[Stored data entries]

==============================

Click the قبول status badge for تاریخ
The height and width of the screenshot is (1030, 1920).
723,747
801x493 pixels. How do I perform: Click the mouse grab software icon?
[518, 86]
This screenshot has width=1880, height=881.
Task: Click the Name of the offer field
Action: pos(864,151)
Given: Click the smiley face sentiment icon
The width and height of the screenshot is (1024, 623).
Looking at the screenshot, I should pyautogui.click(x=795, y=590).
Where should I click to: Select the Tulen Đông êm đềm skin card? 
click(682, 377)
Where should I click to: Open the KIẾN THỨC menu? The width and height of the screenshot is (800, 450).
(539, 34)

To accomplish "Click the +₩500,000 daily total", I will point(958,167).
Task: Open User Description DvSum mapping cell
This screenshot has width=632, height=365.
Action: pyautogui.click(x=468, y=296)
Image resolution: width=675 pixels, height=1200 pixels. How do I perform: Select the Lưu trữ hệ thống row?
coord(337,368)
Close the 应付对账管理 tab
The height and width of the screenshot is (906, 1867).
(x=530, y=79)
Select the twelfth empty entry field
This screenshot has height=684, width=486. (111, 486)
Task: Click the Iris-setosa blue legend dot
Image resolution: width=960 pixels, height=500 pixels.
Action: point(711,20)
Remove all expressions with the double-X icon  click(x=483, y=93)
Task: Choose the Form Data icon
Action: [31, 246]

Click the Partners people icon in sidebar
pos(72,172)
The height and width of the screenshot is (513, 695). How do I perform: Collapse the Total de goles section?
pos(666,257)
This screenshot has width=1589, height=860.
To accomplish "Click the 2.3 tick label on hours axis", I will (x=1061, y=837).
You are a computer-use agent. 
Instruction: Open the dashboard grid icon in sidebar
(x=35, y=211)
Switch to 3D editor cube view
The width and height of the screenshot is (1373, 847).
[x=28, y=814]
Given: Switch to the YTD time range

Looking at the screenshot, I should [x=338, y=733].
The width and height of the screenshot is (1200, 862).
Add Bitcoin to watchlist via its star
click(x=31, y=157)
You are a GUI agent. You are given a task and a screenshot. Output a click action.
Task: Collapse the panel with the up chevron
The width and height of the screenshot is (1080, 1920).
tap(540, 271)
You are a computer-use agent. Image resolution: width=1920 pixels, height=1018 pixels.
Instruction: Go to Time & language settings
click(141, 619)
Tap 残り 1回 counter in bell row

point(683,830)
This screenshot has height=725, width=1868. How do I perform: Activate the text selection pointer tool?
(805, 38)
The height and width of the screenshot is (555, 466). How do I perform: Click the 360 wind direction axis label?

==============================

Read the data above and count the lines that include "agent". Answer only with the count.

* [TASK RESPONSE]: 3